The defendants also allegedly sold shares of the company in violation of securities law, traveling around the world with marketing materials that touted the company as “transparent” and “too big to fail.” (The BitClub website now has a disclaimer saying investments are not available to investors in the US or the Philippines.) At one point, one of the defendants appeared to express remorse, referring to selling shares in BitClub without using the money to purchase mining equipment as “not right.”

The identities of the alleged victims are unclear, but there are hints in still-online videos and advertisements that the company had wide reach. In one ad, appearing on the website of Ben Franklin Technology Partners, a nonprofit investment firm affiliated with the Pennsylvania Department of Community and Economic Development, a company calling itself BitClub Network promotes (comment added: page has recently been taken down) “Founder” status for people who agree to purchase shares in four purported mining pools. The going rate was $1,000 per “GPU share,” a unit of measure that isn’t illuminated in the marketing materials. (Ben Franklin did not respond to an after-hours request for comment).

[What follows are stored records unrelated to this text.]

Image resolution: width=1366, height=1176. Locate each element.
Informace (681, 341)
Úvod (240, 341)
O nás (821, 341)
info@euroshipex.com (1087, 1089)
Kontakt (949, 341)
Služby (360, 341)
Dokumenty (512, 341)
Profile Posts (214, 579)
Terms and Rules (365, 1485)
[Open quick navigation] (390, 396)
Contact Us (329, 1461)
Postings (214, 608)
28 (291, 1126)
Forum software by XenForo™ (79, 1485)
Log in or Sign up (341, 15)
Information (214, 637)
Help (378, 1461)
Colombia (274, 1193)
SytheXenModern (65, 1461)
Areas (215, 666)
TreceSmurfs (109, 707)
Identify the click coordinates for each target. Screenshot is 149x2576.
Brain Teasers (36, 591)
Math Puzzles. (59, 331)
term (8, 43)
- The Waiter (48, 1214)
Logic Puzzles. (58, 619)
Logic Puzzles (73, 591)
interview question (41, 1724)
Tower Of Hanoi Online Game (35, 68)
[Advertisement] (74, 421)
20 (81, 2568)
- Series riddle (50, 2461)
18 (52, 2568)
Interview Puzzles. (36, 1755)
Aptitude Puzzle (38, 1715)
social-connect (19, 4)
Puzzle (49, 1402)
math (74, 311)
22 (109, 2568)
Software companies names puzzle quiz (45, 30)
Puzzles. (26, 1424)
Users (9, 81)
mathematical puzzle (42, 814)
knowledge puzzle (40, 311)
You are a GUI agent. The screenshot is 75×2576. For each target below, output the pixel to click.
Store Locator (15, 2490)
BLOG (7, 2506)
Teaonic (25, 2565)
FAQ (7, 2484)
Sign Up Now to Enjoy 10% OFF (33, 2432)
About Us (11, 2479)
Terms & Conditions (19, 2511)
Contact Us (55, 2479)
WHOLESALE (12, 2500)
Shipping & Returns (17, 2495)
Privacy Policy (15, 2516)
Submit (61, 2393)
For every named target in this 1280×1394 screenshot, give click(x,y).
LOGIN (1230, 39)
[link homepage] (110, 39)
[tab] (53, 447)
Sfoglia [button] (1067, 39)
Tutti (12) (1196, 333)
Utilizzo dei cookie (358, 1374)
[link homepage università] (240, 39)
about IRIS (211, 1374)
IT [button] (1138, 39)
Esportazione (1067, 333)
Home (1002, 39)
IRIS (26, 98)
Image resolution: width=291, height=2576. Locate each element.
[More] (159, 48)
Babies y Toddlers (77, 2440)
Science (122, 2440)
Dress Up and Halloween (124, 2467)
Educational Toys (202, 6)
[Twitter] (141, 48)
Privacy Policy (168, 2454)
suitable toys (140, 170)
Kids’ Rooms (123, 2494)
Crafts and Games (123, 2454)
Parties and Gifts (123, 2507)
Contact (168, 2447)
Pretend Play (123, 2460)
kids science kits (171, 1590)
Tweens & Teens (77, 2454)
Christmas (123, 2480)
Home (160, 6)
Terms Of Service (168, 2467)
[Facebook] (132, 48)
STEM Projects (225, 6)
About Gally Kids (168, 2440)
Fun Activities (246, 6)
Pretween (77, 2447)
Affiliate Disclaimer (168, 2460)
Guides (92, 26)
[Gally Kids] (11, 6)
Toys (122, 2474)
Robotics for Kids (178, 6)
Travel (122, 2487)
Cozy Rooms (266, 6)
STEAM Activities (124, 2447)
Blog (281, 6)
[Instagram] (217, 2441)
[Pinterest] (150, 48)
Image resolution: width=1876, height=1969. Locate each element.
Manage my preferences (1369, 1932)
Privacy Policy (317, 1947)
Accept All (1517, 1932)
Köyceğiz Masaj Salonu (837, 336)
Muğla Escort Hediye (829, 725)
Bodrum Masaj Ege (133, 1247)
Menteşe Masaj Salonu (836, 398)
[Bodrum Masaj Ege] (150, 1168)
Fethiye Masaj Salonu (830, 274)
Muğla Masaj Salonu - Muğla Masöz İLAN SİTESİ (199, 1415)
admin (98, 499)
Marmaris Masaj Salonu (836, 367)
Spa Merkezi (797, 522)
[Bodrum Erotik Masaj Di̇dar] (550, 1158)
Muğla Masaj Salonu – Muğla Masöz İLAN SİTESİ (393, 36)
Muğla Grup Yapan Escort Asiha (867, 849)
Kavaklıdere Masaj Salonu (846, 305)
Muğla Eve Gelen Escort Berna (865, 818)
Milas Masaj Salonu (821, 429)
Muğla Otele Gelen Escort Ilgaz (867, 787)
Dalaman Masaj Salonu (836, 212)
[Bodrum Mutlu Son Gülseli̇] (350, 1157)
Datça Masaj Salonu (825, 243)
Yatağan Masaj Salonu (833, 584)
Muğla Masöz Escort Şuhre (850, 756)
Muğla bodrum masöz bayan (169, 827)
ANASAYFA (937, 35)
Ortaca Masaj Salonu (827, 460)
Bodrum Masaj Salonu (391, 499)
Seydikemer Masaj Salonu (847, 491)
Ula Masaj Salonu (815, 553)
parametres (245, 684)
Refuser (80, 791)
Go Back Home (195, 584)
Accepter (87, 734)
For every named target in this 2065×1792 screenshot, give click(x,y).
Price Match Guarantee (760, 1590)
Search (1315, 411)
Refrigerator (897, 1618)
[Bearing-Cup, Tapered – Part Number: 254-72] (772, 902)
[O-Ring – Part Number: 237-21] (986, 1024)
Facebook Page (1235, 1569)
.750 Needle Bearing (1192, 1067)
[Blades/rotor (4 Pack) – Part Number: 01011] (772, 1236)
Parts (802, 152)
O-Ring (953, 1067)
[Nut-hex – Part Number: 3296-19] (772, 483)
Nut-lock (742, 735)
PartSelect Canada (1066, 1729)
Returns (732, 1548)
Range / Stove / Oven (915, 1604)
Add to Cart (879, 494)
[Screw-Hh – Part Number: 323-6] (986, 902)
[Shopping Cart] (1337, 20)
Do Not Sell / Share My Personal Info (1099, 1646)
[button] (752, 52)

In 2018, a large number of Facebook posts about BitClub Network caught the eye of Japhet Mesa in Zambia. In a Medium post, he described what he saw as signs of a scam. Despite BitClub’s claims of radical transparency, the location of the purported mining rigs appeared to be a mystery, and the individuals behind the company were hard to identify. “Going by the hype around BCN, I was amazed to see the number of people getting into it,” he wrote at the time. “This could be seen by the number of people posting about it on social media, facebook especially.”

Facebook pages based around BitClub Network communities in countries including Malaysia and South Africa remain active, with tens of thousands of members.

The crypto world is rife with scams. The grift reached a fever pitch in 2017, when bitcoin prices spiked and scammers lured victims to invest millions in cryptocoins or blockchain-based products that would never come to exist. Schemes around participation in mining pools are also popular to scammers who sell customers on the narrative of participating in business ventures that effectively amount to printing money. That’s become all the more tantalizing now that mining is mostly out of reach for many stay-at-home miners. (The selling point is that large mining “pools” enjoy greater efficiencies—and thus returns.) In January, a man in Hong Kong was accused of a similar mining pool scam that allegedly included an advertising stunt that involved throwing money off of a skyscraper.

The wire fraud charges carry a maximum of 20 years in prison, while the securities violation allows five. The defendants’ lawyers could not immediately be reached for comment.